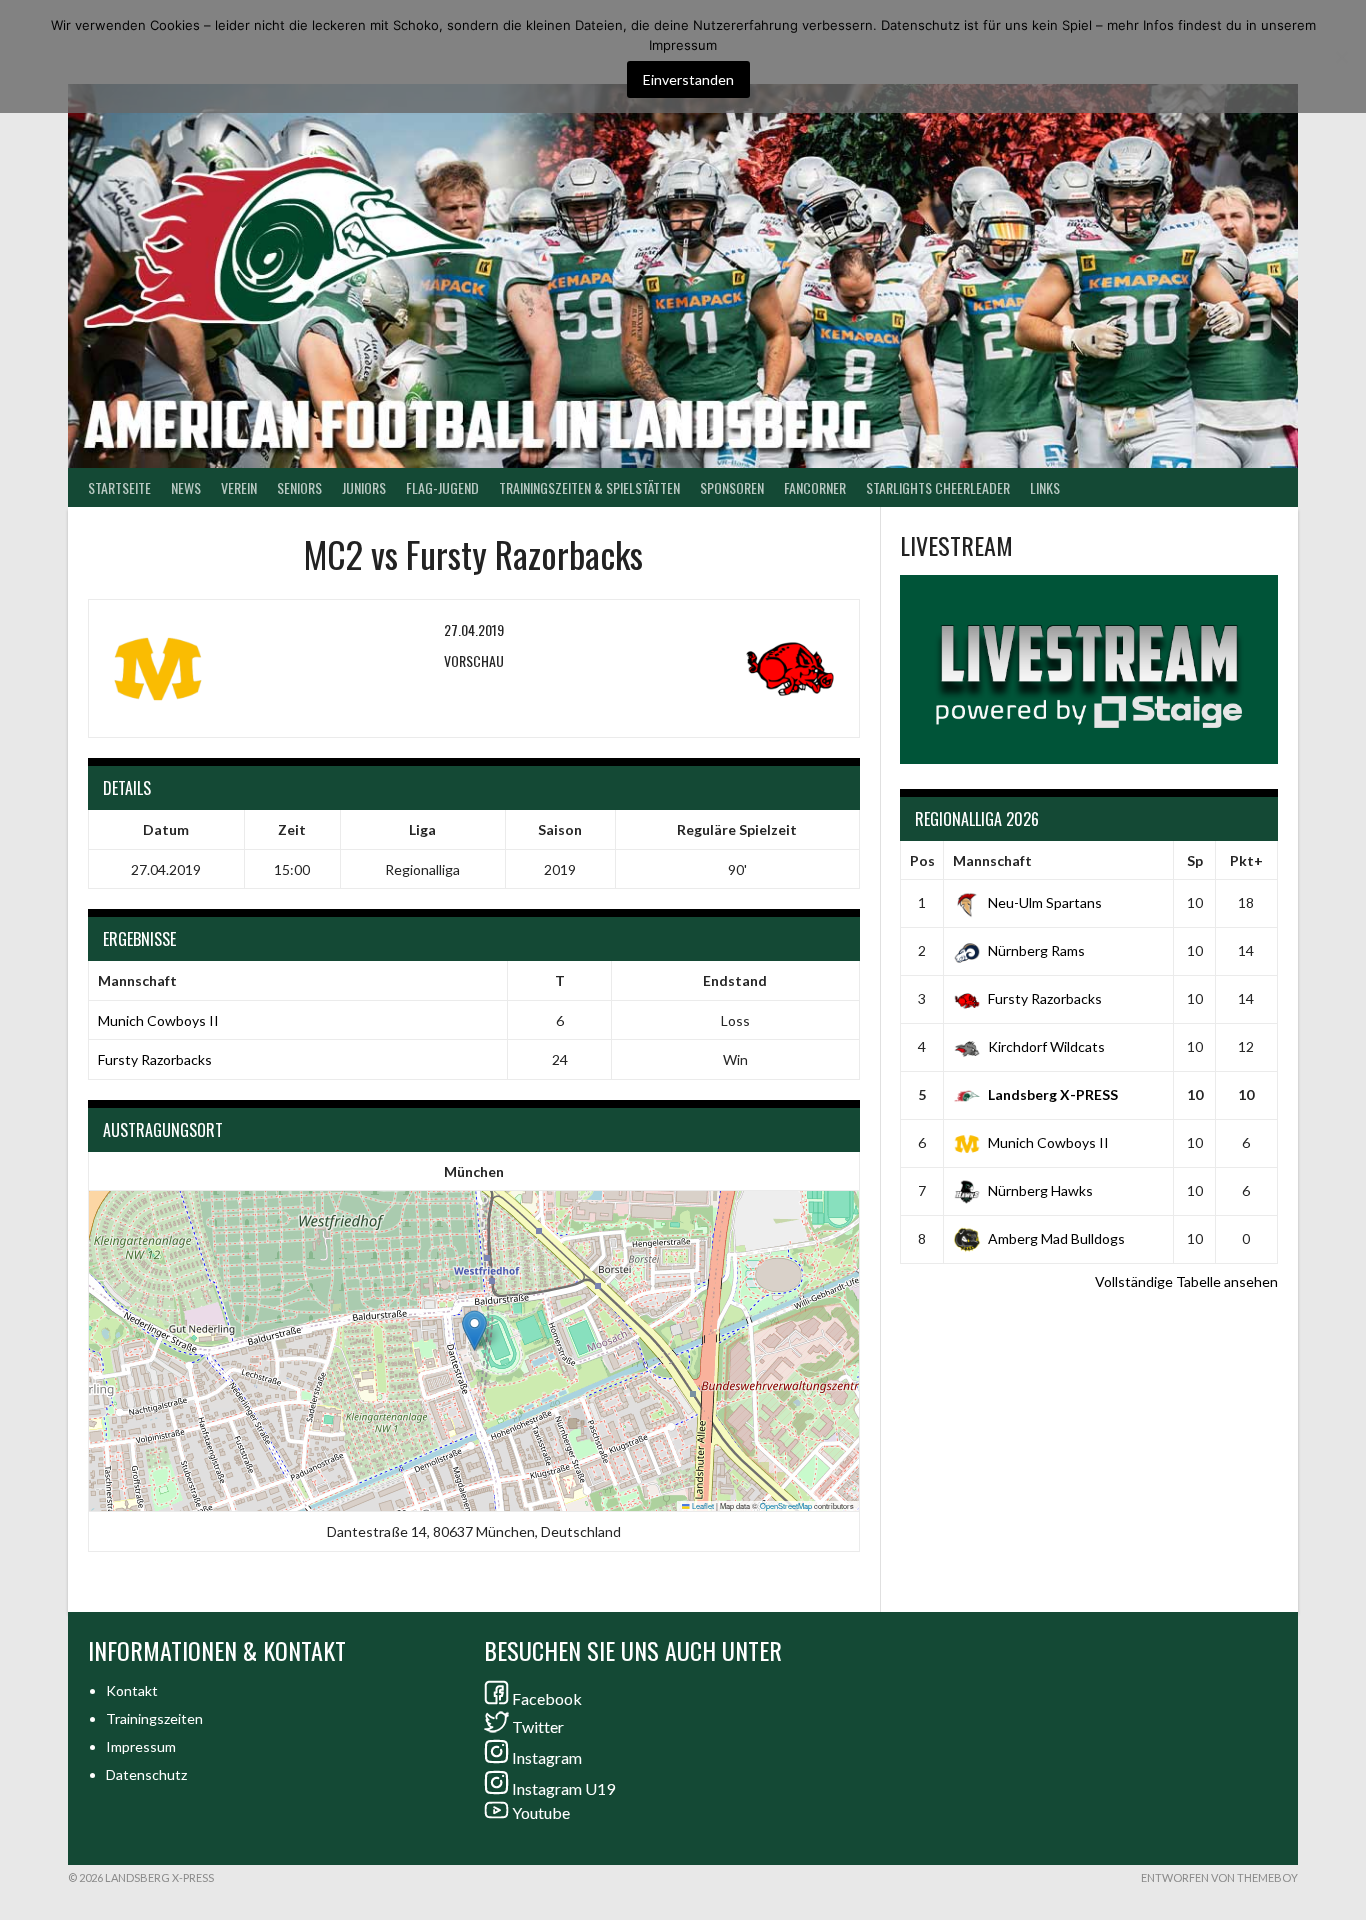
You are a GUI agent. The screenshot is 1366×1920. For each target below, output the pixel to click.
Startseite (119, 487)
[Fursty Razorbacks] (716, 669)
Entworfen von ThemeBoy (1219, 1877)
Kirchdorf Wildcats (1046, 1046)
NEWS (186, 487)
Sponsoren (732, 487)
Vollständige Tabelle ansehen (1186, 1281)
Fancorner (815, 487)
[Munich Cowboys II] (232, 669)
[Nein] (1341, 57)
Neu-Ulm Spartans (1045, 902)
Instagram (547, 1757)
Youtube (541, 1812)
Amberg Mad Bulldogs (1056, 1238)
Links (1045, 487)
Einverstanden (688, 79)
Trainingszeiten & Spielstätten (589, 487)
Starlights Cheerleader (938, 487)
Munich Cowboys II (158, 1020)
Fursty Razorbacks (155, 1059)
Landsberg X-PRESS (1053, 1094)
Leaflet (702, 1505)
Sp (1195, 860)
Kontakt (132, 1690)
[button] (474, 1330)
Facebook (547, 1698)
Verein (239, 487)
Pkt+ (1246, 860)
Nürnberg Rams (1036, 950)
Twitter (538, 1726)
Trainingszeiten (154, 1718)
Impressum (141, 1746)
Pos (922, 860)
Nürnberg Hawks (1040, 1190)
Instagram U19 (563, 1788)
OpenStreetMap (786, 1505)
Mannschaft (992, 860)
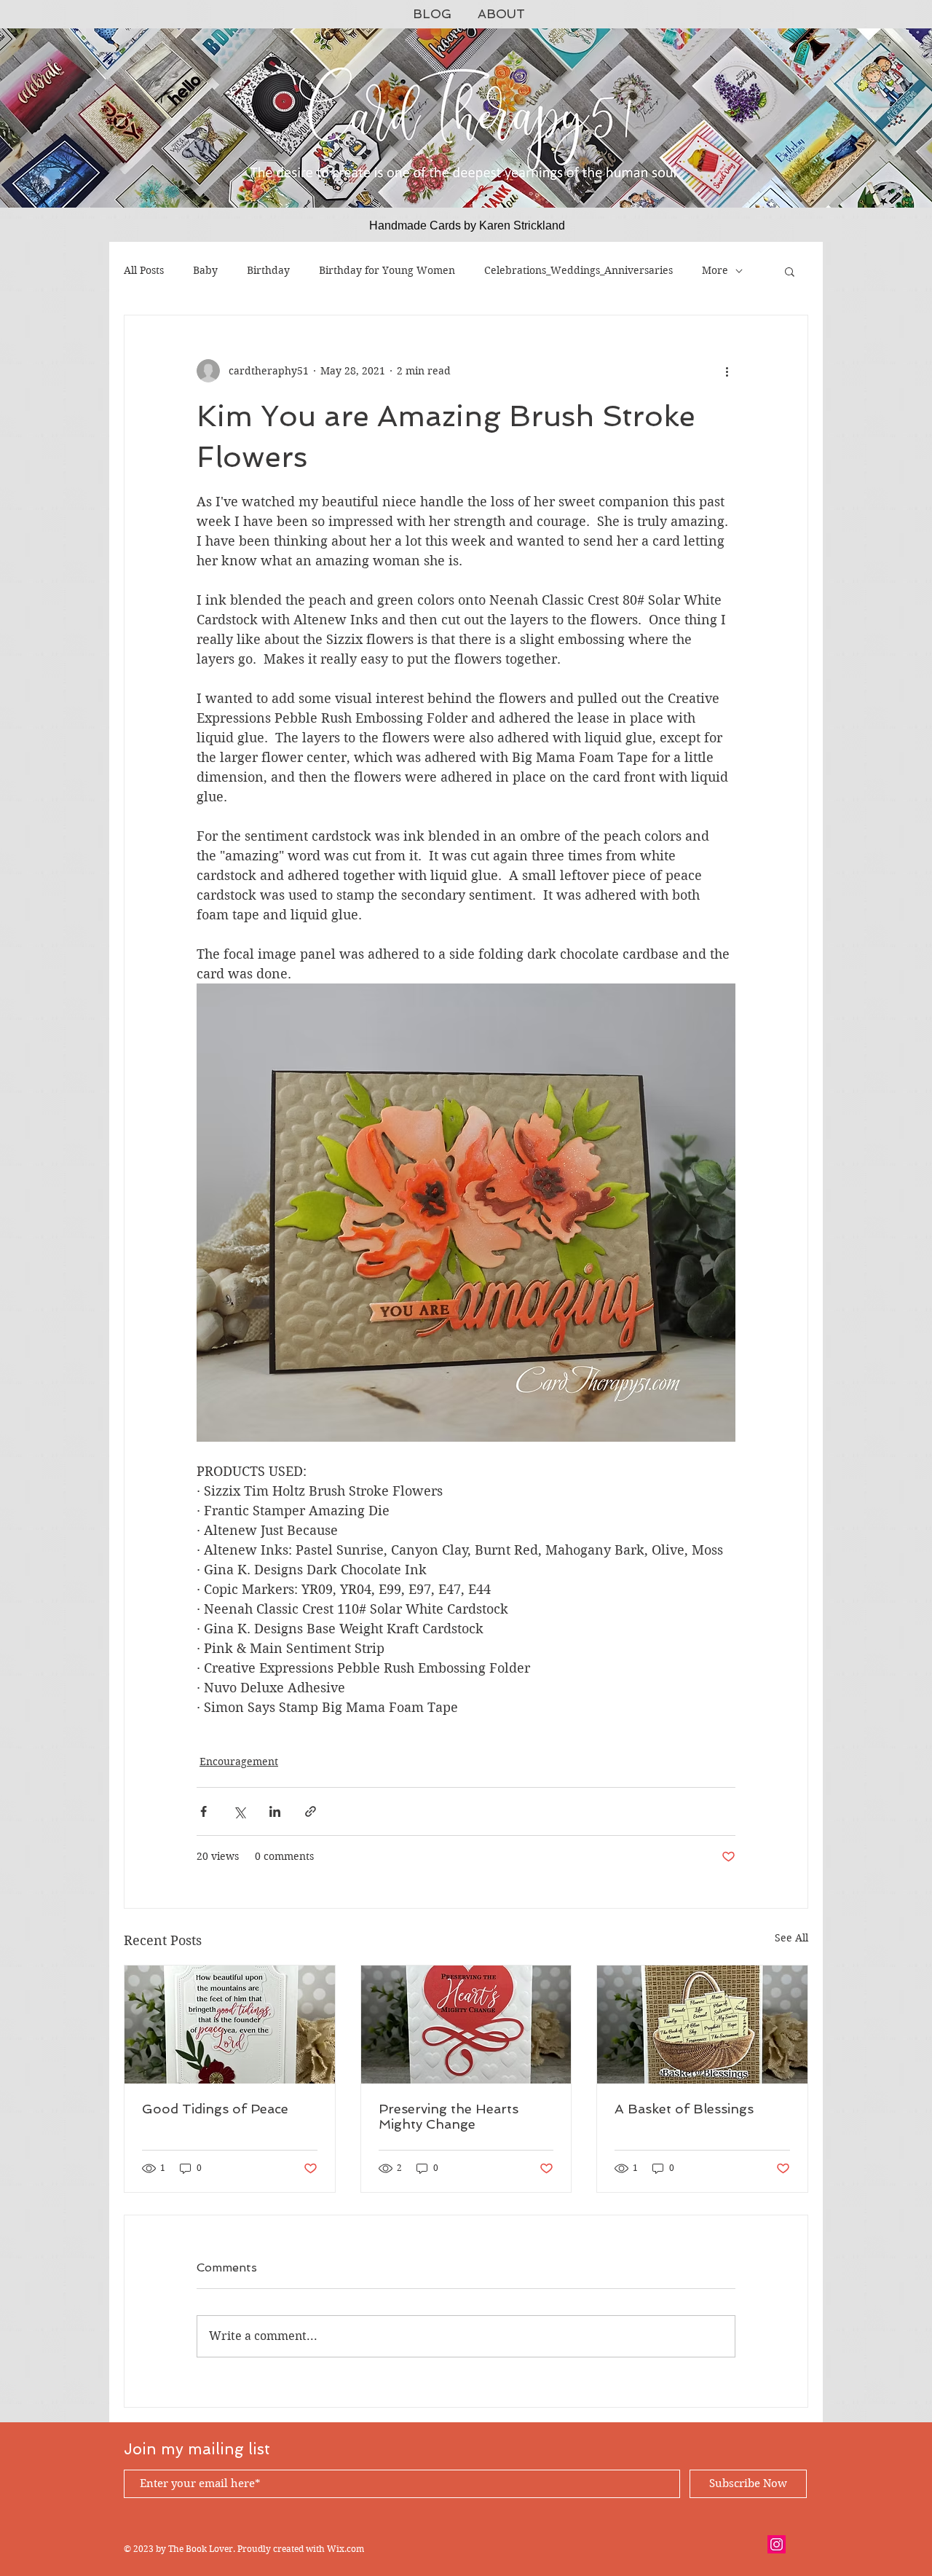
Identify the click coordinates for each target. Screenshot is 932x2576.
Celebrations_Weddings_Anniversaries (578, 270)
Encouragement (239, 1761)
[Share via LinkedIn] (275, 1811)
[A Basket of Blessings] (702, 2025)
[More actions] (726, 371)
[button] (790, 271)
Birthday (268, 270)
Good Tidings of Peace (215, 2108)
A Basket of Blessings (684, 2108)
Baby (205, 270)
□ □ □ □ □ □ □
# [Problem details]
Look back at the data above, then output exactly the lines from the line holding "Twitter (538, 1726)" up to and including the line holding "Good Tidings of Peace (215, 2108)". Leave out the pictures.

# [Response box]
Twitter (538, 1726)
Trainingszeiten (154, 1718)
Impressum (141, 1746)
Pos (922, 860)
Nürnberg Hawks (1040, 1190)
Instagram U19 (563, 1788)
OpenStreetMap (786, 1505)
Mannschaft (992, 860)
Identify the click coordinates for each target. Screenshot is 932x2576.
Celebrations_Weddings_Anniversaries (578, 270)
Encouragement (239, 1761)
[Share via LinkedIn] (275, 1811)
[A Basket of Blessings] (702, 2025)
[More actions] (726, 371)
[button] (790, 271)
Birthday (268, 270)
Good Tidings of Peace (215, 2108)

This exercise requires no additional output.